Incredibly BAA claimed it was not its fault that such tough security measures were suddenly imposed. Hold on. Five years have passed since 9/11 and nothing that could not have been anticipated since then has been sprung on BAA or the airlines. Their executives must have been aware that one day a security alert on this scale would occur.

It’s also been apparent for some time that the UK’s main airports were at risk of going into meltdown should a terrorist attack – real or imagined – take place. Apparently not to BAA. Just a few months ago it stated, as part of its defence against Ferrovial’s takeover, that it was planning major cost efficiencies and some 700 job losses.

The crisis has illustrated the lack of effective contingency planning by those at the top of BAA and major airlines like BA. With breathtaking cheek the airlines are now demanding £250m in compensation from the government – yes that’s taxpayers’ money – for their own shortcomings.

It’s not hard to identify a prime contributor to the chaos. In a major article published during Ferrovial’s takeover battle for BAA, The Business highlighted that BAA had become more of a retailer than an airport operator. We revealed that BAA now made more money from its airports shops and from car parking fees than it did from aircraft landing charges and other airport services.
Years ago BAA realised that you don’t make any money from staff searching bags and lugging baggage around. The threat now is that Ferrovial, the new owner of our major airports, might make cuts in BAA’s investment programme. It borrowed almost £8bn to buy BAA and is already said to be reviewing BAA’s £9.5bn expenditure to upgrade London’s airports. It is also pushing for even more shops, bars and cafes to rake in money from passengers experiencing “dwell time” caused by flight delays.
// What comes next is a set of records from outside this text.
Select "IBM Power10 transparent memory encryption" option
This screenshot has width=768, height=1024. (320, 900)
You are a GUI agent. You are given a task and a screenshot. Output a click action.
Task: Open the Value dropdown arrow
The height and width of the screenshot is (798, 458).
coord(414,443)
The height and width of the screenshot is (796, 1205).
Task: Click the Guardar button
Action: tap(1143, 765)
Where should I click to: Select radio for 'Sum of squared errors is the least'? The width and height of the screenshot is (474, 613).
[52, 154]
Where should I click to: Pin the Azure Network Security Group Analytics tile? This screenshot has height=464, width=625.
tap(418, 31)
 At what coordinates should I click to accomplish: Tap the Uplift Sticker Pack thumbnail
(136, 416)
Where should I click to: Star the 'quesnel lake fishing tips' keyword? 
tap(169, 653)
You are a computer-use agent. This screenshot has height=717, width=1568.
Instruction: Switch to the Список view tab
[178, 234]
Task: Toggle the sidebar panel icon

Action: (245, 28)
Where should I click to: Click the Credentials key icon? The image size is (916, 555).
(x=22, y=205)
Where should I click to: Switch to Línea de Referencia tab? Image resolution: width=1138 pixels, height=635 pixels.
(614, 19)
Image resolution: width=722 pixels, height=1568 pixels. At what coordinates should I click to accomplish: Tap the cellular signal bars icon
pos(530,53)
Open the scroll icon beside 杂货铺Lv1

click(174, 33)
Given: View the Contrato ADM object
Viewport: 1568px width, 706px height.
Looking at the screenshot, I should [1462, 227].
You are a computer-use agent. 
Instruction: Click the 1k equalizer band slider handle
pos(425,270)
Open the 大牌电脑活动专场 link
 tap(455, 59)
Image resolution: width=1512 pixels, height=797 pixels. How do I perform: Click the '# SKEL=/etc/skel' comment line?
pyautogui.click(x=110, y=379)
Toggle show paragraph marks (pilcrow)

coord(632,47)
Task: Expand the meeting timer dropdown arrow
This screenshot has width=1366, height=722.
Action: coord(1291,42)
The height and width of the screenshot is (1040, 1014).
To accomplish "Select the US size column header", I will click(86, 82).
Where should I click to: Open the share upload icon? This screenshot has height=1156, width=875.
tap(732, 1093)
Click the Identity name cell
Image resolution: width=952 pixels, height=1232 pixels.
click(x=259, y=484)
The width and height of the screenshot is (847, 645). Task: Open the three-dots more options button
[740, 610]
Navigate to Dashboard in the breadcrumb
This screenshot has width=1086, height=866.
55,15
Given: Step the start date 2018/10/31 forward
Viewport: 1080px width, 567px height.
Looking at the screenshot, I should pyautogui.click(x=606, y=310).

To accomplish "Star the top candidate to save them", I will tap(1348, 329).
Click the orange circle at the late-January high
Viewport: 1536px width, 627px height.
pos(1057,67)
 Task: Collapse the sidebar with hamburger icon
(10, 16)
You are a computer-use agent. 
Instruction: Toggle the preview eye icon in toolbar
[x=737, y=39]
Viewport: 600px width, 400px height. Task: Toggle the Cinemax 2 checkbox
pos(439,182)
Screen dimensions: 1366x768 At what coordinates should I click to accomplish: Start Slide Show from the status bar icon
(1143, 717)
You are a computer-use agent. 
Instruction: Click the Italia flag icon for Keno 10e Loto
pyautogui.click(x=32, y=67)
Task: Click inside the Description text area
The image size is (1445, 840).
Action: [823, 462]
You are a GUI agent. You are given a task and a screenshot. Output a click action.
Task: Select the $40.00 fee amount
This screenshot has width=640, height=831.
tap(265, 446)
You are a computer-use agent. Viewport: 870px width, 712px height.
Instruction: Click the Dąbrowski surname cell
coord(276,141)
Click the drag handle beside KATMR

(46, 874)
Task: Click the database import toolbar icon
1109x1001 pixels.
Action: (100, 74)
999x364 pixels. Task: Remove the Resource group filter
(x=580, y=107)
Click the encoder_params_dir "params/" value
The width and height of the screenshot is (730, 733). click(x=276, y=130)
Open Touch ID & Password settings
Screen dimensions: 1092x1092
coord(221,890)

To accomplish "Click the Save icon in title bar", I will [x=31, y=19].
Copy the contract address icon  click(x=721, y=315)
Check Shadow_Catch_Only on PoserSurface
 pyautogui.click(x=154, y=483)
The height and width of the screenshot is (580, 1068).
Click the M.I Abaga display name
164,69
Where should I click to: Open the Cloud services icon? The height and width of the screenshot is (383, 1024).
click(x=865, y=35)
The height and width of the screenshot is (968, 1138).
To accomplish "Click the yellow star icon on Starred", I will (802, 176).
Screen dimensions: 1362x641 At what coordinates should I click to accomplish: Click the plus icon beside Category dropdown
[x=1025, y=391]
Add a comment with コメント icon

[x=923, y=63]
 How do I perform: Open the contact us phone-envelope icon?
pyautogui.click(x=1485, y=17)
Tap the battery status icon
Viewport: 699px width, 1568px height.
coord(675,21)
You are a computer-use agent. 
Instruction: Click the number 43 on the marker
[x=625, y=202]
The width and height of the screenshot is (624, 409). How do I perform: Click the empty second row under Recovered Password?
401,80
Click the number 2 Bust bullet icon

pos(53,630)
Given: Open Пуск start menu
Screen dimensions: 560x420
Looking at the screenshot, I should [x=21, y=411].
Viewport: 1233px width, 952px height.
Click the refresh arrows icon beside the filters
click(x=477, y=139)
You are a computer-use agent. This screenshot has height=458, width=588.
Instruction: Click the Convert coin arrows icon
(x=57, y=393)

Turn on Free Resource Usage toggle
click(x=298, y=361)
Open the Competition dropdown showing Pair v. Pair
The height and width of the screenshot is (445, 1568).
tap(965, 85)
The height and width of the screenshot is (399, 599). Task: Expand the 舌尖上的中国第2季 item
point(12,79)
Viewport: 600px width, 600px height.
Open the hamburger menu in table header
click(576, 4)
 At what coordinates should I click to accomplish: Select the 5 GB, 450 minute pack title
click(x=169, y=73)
For years BAA has successfully resisted calls from the airlines that it should be broken up, though whether that is a solution is unclear. What is clear is that, prior to the latest terrorist alert, capacity at Heathrow was already stretched to breaking point. The crisis has demonstrated the need for Heathrow’s new Terminal 5.

It wasn’t all bad news, though, for the legions of fed-up travellers at Heathrow and Gatwick. John Prescott, the deputy prime minister, chose to visit the tiny Humberside and Doncaster airports to see how they were coping with the crisis. They were doing OK – until he showed up.